You will find a summary of relevant research here: http://sciencebasedmedicine.org/reference/vaccines-and-autism/

So far, every way it has been looked at the hypothesis that the increase in diagnosis of ASD is due to increased surveillance and expanded diagnosis has been confirmed. There is evidence of diagnostic substitution (as ASD numbers increase, the numbers of other similar diagnoses decrease). There is evidence that different age groups have the same prevalence of ASD (rather than increasing with younger age, as would result from a true increase in ASD). And if you apply the same diagnostic and surveillance methods to a cohort over time, you get the same ASD prevalence. The data is actually quite convincing that true autism rates are not significantly increasing (you cannot rule out a small real increase, or decrease for that matter, that the data is not powerful enough to detect) but that there has been expanded diagnosis with diagnostic substitution and increased surveillance.
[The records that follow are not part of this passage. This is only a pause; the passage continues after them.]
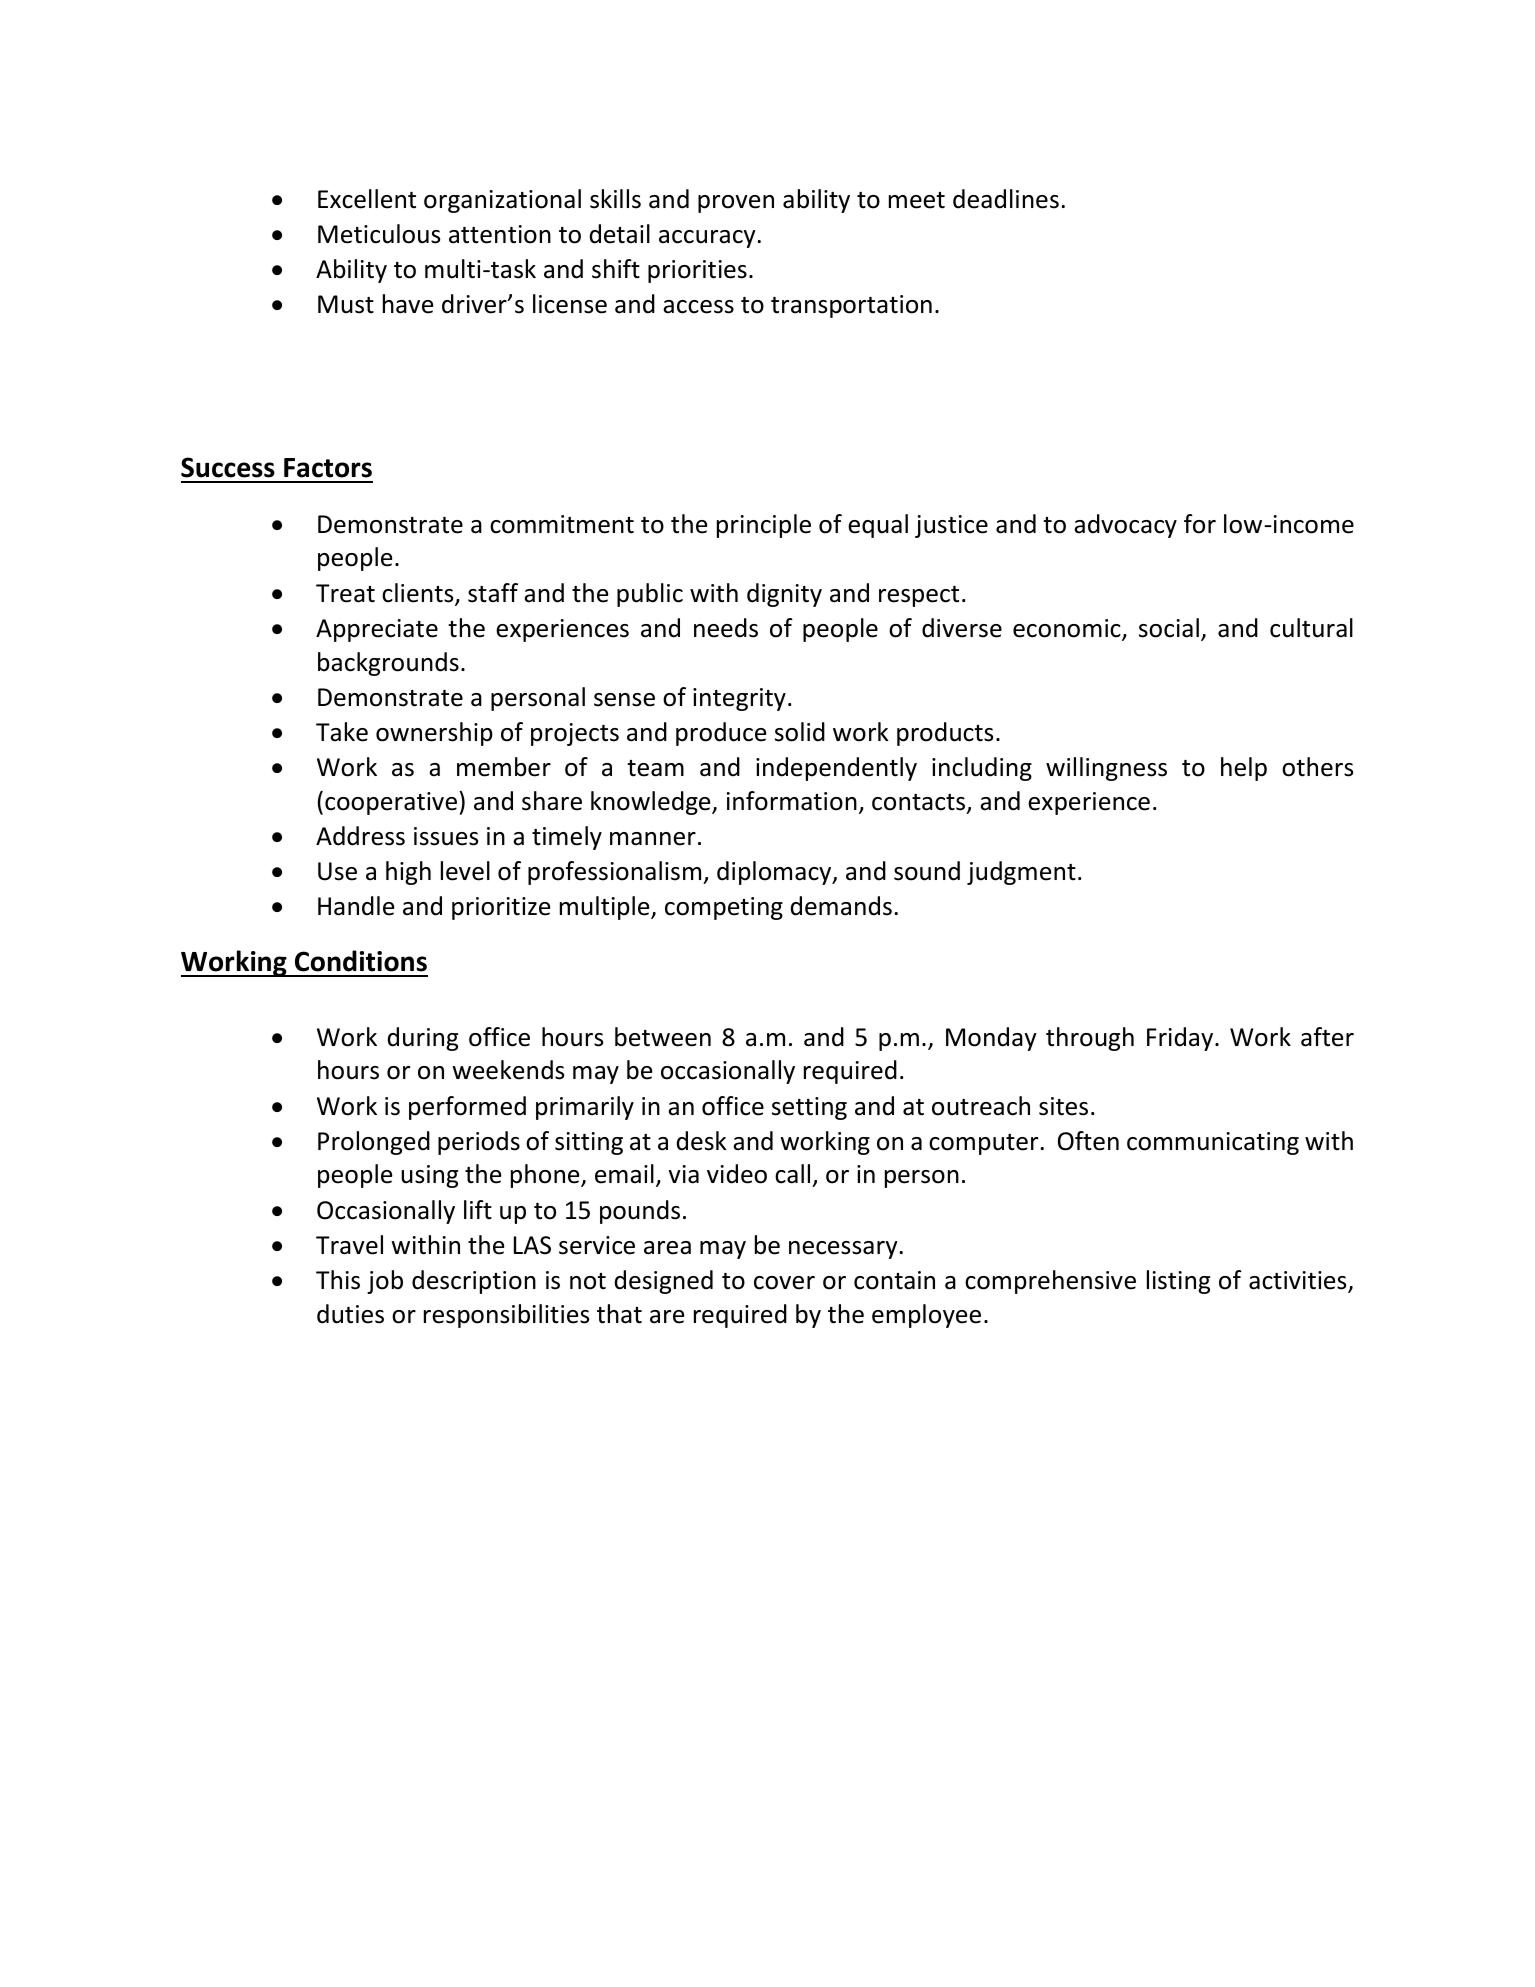 This screenshot has width=1535, height=1987. I want to click on Meticulous, so click(379, 234).
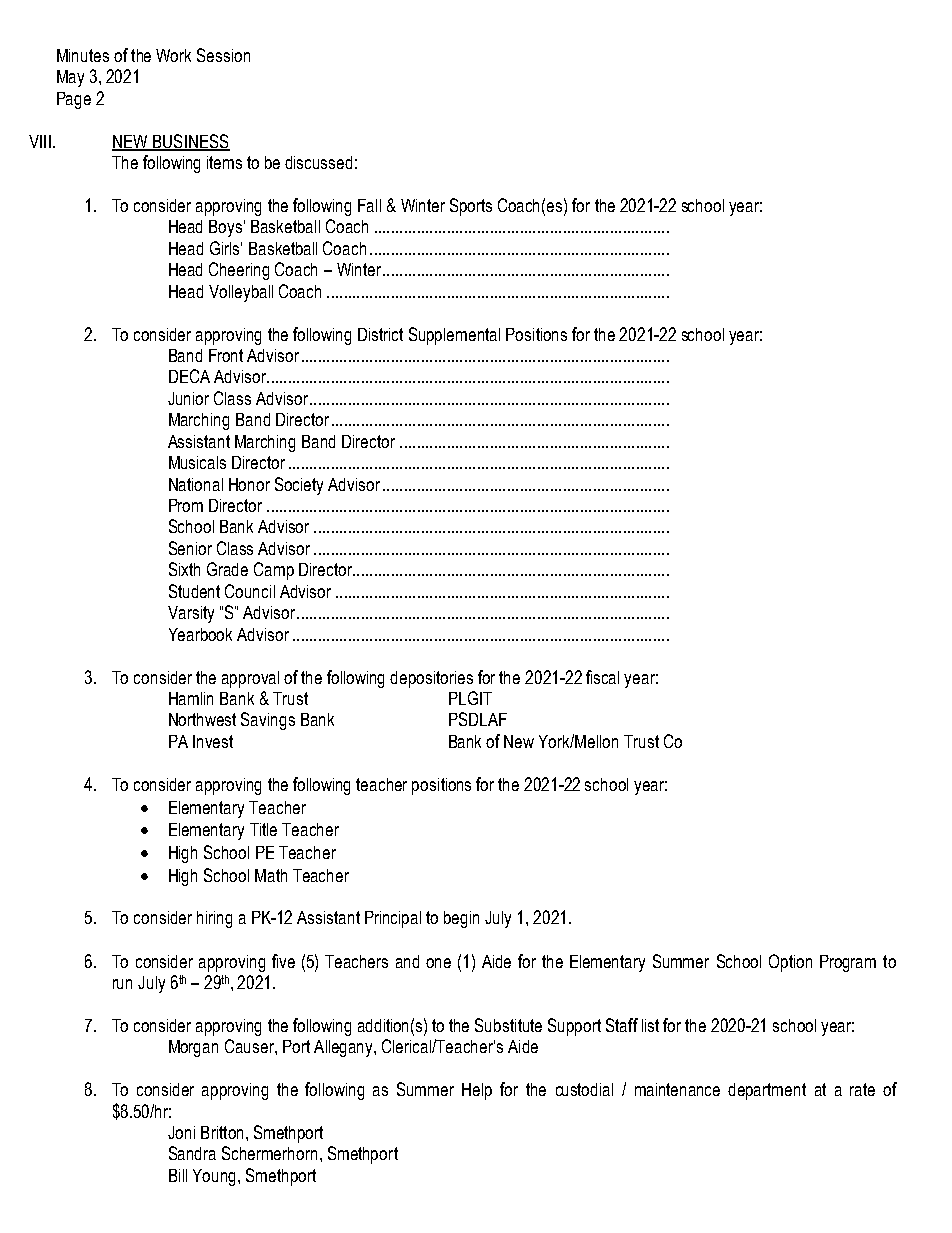 The width and height of the screenshot is (952, 1233). I want to click on Work, so click(173, 55).
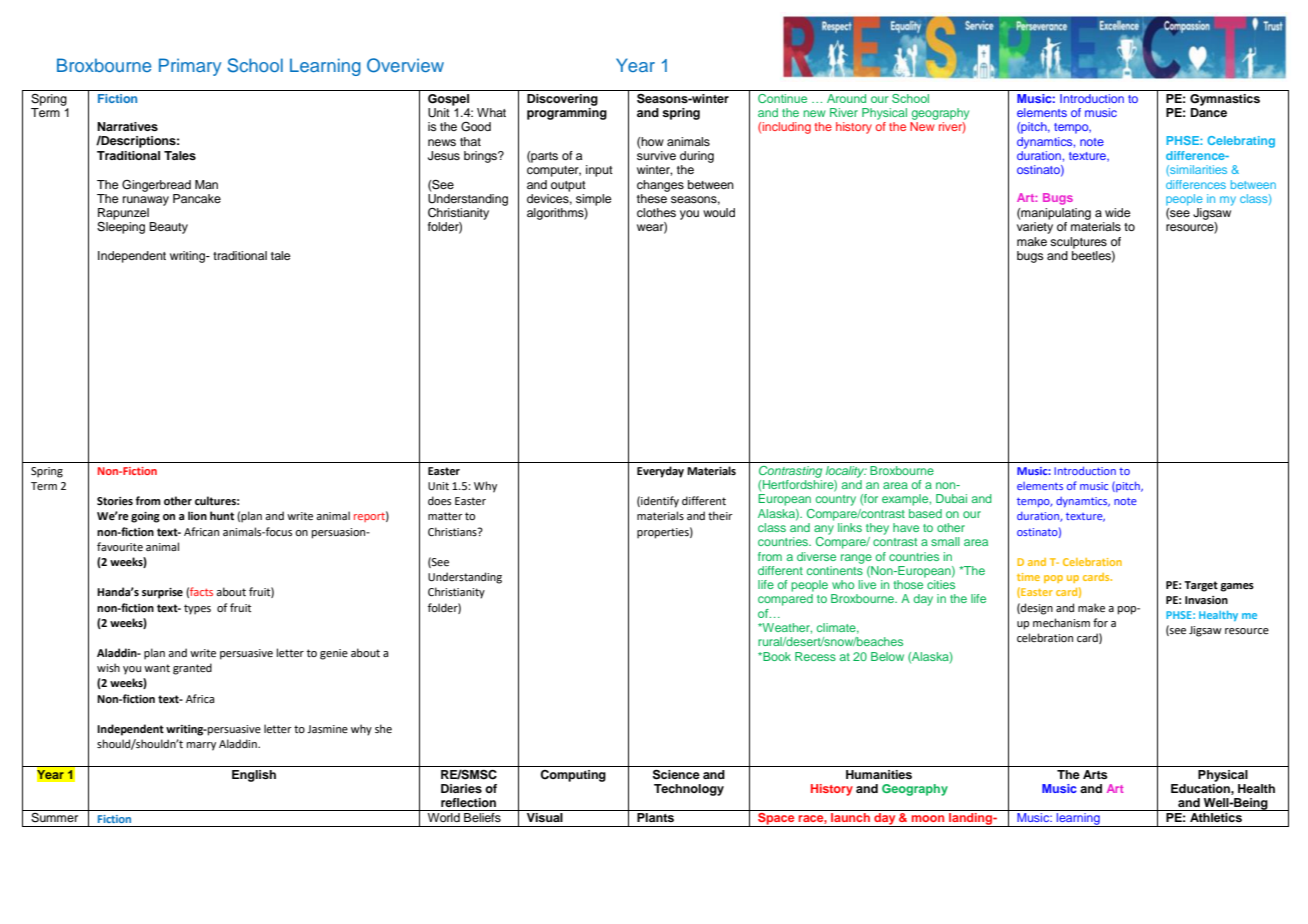 The width and height of the image is (1308, 924). I want to click on Continue, so click(782, 98).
I discuss this further here (http://www.sciencebasedmedicine.org/?p=95) and here (http://www.sciencebasedmedicine.org/?p=340)

The implications of this position to the alleged thimerosal link are complex, but support a lack of correlation. What the data shows is that in various countries ASD diagnoses began to rise around the same time (as diagnostic patterns changed), in the early 1990s, and have continued to rise through today. Meanwhile, vaccine policies have varied considerably with regard to total thimerosal dose, with several countries, at different times, removing most thimerosal from vaccines. Every study looking at the data shows no correlation between the steadily increasing ASD diagnostic rates with the rising and falling thimerosal doses at different times in different countries. This is powerful evidence for a lack of correlation. As you likely know, toxicity is always about dose, and seeing a proper dose-response is essential to proving toxicity causation. What we have with thimerosal is an absolute lack of any dose-response, in many studies and sets of data.

Also, please keep in mind that the anti-vaccine movement used the increase in ASD in the 1990s as their original justification for the claim that thimerosal causes autism. They predicted that autism rates would decline after thimerosal was removed from the childhood vaccine schedule, and we agreed that if that happened we would need to rethink the possibility of a connection. Well, rates continued to rise without a blip, effectively putting the final nail in the coffin of the thimerosal hypothesis.

Regarding thimerosal and pregnancy, to the extent that this has already been studied (again, you can find references in the vaccine-and-autism link above) there has been no correlation. I do not oppose further research, however, if the CDC or others think it is warranted and feasible.

Thanks again for the interesting questions, and I hope this adequately clarifies my position.